Ah, love. It is a theme evinced everywhere we turn, in books, movies, music, art, and even, advertising.

It is a subject the fascinates us, most likely because its definition is so elusive. But we are in awe of its universal truth: Almost everyone is capable of love and being loved. We yearn for it, we seek it, we grasp it, we dream of it, and yes, sometimes, we even scorn it.

The problem is, there is no one definition of love. It is a diverse concept, meaning vastly different things among people, cultures, even generations. Take romantic love. Some books depict it as a selfless act, while other portray it as selfish. Romantic love can be wildly sensuous, merely pleasant, or heartless, unrequited, and cruel. Because there are so many different types of romantic love, we may not even recognize it when it falls into our laps or knocks us upside our heads.

There is obviously a difference between lust and romantic love.  One is bound by physical needs, the desire to satisfy urges that can only be quenched through a carnal coupling. The other is governed by emotion, a need for intimacy, the long sought after merging of heart, mind, and soul. Yes, you can experience both at the same time, but romantic love is what endures. Lust tends to dissipate with time—It is most often fickle and fleeting. Some say friendship is the foundation for love, while others claim compatibility or attraction rules.

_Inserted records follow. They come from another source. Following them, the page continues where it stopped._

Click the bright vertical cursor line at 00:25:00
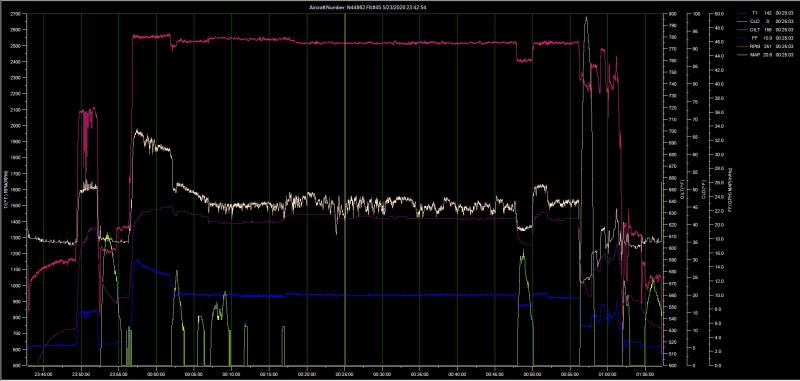pos(345,190)
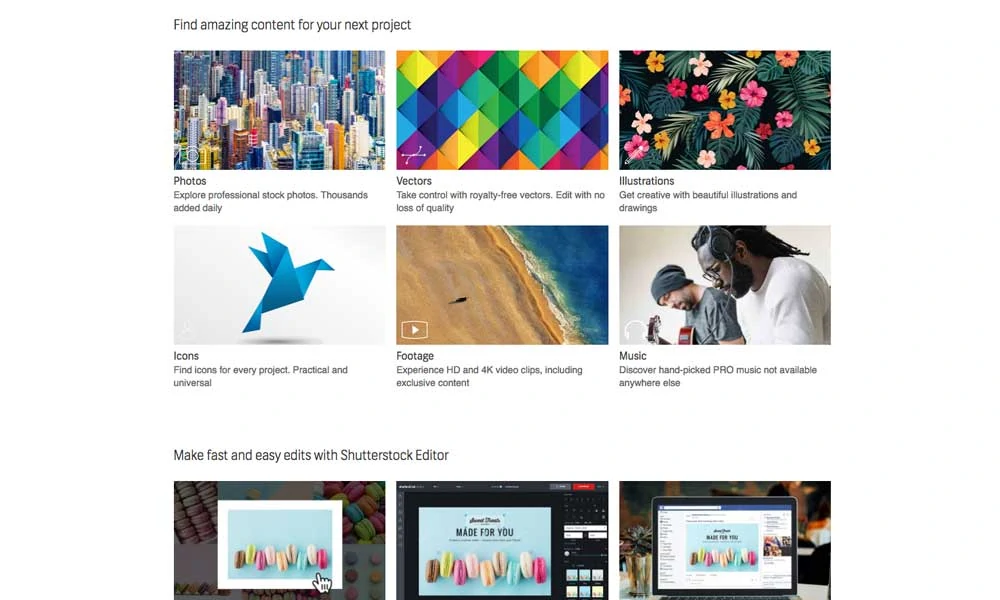
Task: Click the Icons title link
Action: tap(186, 356)
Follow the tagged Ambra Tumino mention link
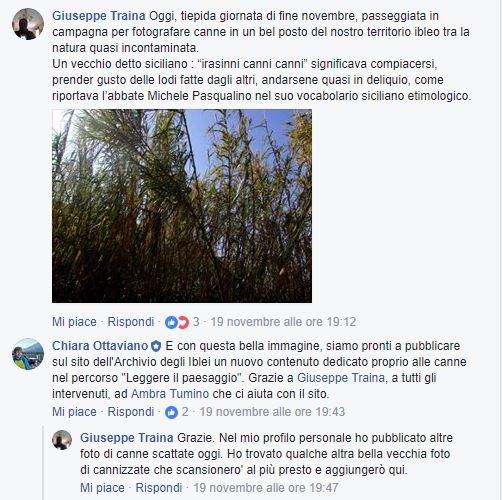 [x=170, y=394]
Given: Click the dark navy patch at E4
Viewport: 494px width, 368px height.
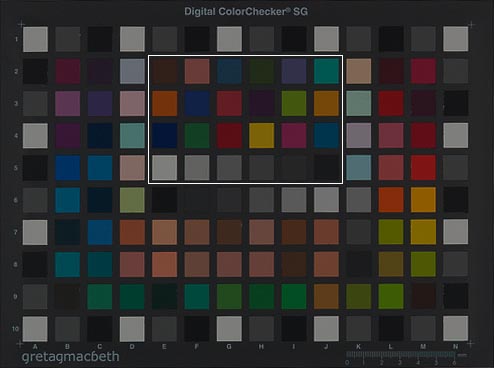Looking at the screenshot, I should [165, 135].
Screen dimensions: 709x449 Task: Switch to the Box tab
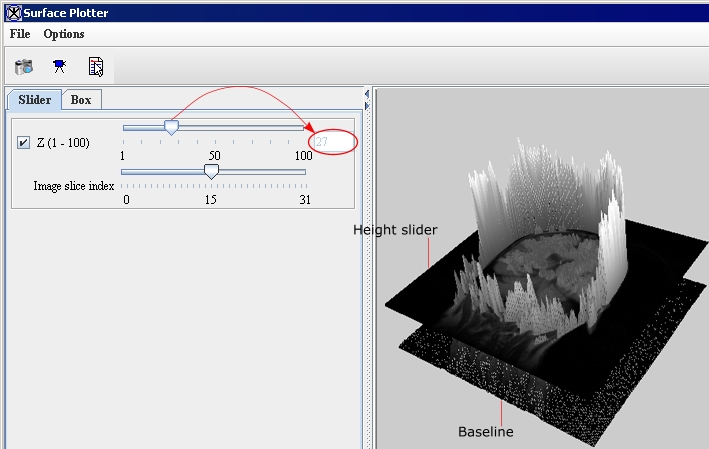(x=81, y=100)
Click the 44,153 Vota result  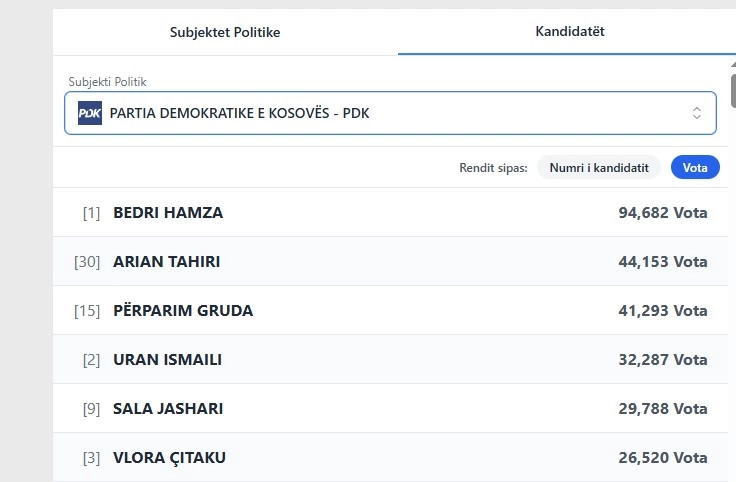[x=663, y=262]
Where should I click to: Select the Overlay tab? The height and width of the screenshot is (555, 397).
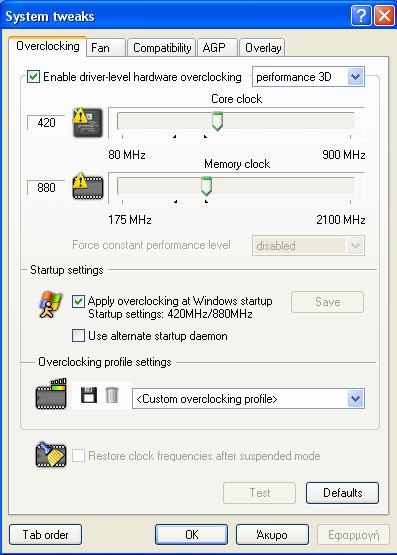click(x=263, y=47)
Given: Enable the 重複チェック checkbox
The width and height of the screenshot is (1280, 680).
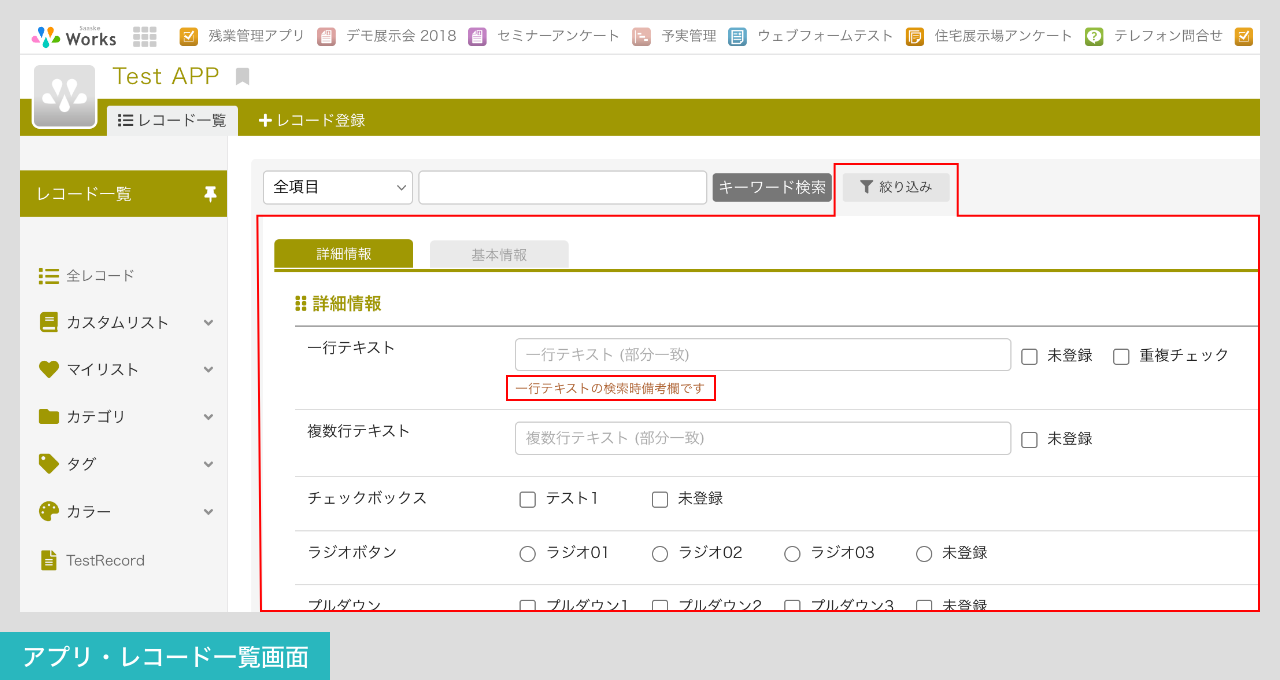Looking at the screenshot, I should 1121,355.
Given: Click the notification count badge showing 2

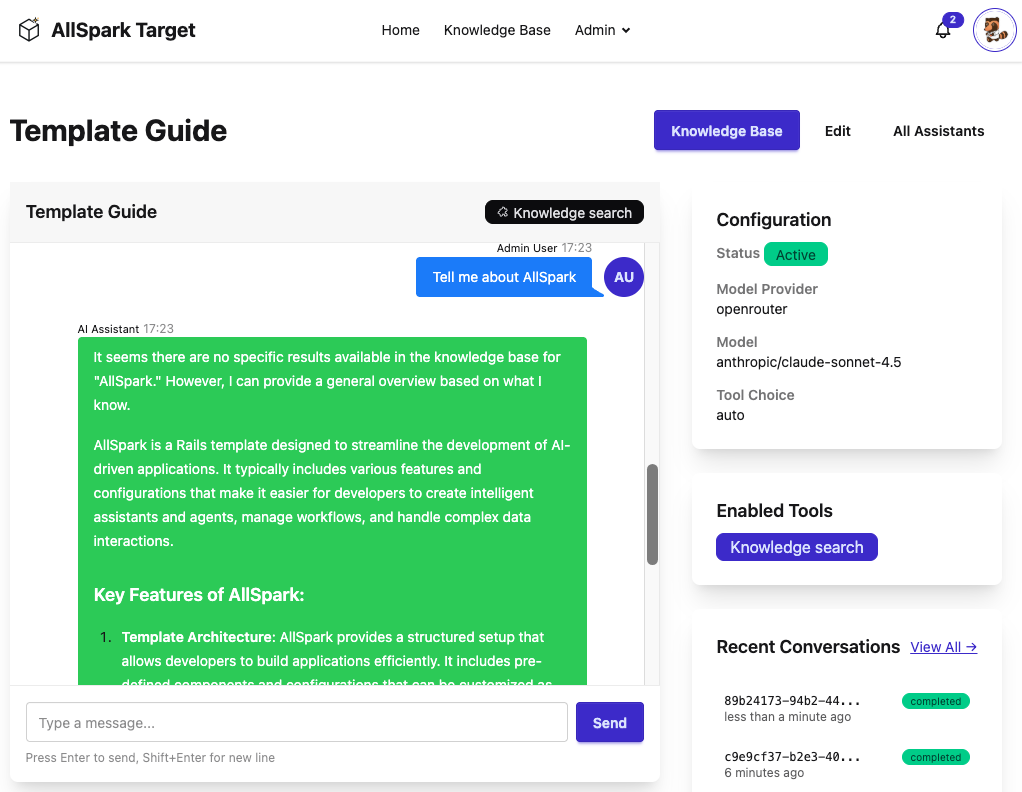Looking at the screenshot, I should coord(952,19).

Some claim that with romantic love, anything is possible. It sparks courage among the weak, charity among the miserly, and patience among the impulsive. Even the most despicable of human beings can fall in love and be changed by it. Romantic love reveals no pattern, no consistent series of events that lead to a revelation that your heart has been lost to another. It does not require traditional courting and seduction. It can occur in the blink of an eye or build slowly over a period of years. Sometimes love is reborn, sometimes love is lost but found, and sometimes love simply endures over distance or time. It can be a spark or a slow-burning flame. It can lead to euphoria, ecstasy, or nirvana. It an be fleeting, all-consuming, or life-changing.

Even writers describe love in a myriad of ways. Take these lines from song, film, and literature:

“Love means never having to say you’re sorry.”

“Love is a many splendored thing.”

“Love hurts.”

“Love is patient, love is kind.”

“Love is blind.”

And this immortal line from Alfred Lord Tennyson:

“’Tis better to have loved and lost, than never to have loved at all.”

Perhaps that is why so many are enthralled by the notion of love, why we bury our noses in paperback novels and weep when love is threatened or finally consummated. We may not know exactly what romantic love is, but every one of us knows that it exists, and some day, hope to find it. 

And if you're waiting for love, just maybe, one particular writer will describe it in a way that tugs at your heart, inspires your soul, and opens your mind, so that when love does come knocking at your door, you'll know it and embrace it.